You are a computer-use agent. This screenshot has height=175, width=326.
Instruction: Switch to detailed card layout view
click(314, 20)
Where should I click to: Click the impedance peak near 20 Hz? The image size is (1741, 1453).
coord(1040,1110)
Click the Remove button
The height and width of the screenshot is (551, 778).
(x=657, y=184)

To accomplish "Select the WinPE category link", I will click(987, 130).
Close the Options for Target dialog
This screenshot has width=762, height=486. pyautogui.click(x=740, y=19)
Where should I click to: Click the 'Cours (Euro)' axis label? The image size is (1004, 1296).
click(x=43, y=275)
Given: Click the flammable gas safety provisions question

■ What you will do
Lines from the one with "Where should I click to: Click the 'Cours" through the final line of the listing above should be duplicated word for word, and nothing else included.

■ Finished exercise
Where should I click to: Click the 'Cours (Euro)' axis label? The image size is (1004, 1296).
click(x=43, y=275)
Given: Click the flammable gas safety provisions question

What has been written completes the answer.